Abstract

ABSTRACT This paper examines the potential for benefit-sharing from large-scale renewable energy projects in Australia on land held under customary ownership. I argue that the growing body of scholarship on accumulation by energy dispossessions needs to be balanced by attention to the opportunities for benefit-sharing by Indigenous landholding interests. I remain open to the possibility that rent-seeking can create value for historically marginalised and formerly dispossessed Indigenous communities. Following a recent sustained period of Aboriginal repossession of land, benefits can flow to Aboriginal landholders and managers based on the strength and durability of traditional and novel property rights, and their capacity to negotiate benefits.
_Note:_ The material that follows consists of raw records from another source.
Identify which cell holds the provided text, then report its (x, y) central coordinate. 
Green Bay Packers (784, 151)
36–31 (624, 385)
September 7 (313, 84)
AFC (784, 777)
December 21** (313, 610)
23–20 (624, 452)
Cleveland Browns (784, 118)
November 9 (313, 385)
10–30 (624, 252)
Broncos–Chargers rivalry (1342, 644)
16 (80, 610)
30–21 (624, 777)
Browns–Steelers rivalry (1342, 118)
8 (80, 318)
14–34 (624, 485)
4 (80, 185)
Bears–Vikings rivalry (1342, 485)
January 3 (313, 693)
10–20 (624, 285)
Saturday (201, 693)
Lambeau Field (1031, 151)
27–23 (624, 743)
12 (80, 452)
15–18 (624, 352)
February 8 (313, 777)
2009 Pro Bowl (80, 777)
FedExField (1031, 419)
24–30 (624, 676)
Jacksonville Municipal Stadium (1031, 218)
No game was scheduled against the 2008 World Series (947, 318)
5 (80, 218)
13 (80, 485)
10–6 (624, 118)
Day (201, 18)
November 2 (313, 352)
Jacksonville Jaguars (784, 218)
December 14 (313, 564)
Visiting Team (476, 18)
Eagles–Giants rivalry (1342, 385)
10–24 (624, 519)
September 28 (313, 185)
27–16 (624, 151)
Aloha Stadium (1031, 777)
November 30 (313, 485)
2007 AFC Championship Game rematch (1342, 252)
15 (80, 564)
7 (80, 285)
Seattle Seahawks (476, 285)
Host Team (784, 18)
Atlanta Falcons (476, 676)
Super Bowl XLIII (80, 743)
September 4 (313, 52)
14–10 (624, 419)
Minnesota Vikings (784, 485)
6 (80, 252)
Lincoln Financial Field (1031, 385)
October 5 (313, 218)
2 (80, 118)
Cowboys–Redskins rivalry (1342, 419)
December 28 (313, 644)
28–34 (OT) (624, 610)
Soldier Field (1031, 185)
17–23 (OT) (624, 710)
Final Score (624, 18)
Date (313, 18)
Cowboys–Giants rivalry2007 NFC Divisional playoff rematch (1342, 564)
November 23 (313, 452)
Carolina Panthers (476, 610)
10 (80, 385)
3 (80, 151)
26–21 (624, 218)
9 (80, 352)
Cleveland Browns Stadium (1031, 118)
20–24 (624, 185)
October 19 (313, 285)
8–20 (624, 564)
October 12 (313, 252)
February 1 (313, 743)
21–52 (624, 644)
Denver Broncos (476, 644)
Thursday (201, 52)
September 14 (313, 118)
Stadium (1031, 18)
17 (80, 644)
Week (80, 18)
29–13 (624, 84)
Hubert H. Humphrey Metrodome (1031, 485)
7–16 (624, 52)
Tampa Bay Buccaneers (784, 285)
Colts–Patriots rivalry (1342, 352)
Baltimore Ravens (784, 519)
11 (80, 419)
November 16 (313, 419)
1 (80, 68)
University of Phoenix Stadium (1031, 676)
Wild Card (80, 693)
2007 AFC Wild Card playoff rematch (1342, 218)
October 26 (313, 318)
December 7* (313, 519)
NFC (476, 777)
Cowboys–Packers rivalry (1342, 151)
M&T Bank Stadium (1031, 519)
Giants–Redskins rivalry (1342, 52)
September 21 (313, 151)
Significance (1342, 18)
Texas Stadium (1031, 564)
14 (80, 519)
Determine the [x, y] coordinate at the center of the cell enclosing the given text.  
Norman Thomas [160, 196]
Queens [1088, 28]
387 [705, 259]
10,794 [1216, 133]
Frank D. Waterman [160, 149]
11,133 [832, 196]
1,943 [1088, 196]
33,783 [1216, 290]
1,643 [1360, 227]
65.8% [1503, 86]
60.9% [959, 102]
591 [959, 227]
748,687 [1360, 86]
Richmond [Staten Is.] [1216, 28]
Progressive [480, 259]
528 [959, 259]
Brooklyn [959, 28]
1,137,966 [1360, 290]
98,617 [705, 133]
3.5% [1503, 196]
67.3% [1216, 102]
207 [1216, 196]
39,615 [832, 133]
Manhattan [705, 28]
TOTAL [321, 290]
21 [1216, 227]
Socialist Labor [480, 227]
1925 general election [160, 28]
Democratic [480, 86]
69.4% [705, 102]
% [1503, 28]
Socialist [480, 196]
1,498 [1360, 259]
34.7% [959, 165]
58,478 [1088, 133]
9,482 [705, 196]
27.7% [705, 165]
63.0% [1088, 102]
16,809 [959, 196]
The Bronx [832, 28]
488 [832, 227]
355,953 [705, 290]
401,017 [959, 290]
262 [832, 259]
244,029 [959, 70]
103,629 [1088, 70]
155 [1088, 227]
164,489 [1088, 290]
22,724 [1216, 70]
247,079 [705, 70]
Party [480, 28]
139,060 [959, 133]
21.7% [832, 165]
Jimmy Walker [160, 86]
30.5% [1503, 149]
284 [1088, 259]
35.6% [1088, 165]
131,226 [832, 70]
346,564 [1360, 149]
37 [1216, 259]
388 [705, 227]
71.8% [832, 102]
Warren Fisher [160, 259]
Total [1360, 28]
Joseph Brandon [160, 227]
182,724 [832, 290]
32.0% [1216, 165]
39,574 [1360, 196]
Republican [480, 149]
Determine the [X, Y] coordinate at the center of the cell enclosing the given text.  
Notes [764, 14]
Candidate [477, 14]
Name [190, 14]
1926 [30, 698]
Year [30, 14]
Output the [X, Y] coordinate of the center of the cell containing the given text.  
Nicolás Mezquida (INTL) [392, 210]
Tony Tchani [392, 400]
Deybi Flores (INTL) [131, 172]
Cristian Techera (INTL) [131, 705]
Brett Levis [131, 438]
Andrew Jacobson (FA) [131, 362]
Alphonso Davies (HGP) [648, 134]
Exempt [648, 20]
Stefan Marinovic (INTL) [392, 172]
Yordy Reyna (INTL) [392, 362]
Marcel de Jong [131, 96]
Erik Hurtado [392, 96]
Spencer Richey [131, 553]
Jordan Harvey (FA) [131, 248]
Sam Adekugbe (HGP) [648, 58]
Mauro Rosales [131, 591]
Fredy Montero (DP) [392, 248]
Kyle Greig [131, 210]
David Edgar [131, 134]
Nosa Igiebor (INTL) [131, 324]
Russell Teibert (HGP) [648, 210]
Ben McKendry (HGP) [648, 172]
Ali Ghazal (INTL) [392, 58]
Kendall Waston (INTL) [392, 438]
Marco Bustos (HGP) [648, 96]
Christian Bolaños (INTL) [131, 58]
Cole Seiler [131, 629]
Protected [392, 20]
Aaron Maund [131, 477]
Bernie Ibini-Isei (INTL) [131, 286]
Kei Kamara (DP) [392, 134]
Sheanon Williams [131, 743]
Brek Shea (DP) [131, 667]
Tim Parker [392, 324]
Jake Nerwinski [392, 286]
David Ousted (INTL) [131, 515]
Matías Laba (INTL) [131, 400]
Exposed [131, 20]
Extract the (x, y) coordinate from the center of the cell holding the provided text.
Drawing on the extensive literature on mining negotiations in Australia, I focus on the significant role that the law plays in shaping benefit-sharing opportunities particularly through a procedural right of veto for Indigenous interests. Overall the legal procedural protections for Indigenous landholders are weaker for large scale renewable energy developments than for minerals extraction, and stronger under one legislative regime (Land Rights) than another (Native Title). This analysis shows how the law is both a site of struggle over benefit-sharing and can shape socio-spatially differentiated outcomes. I call for greater analysis of the relationship between rent-seeking, reparation and energy justice, with an emphasis on the distribution of benefits not just burdens.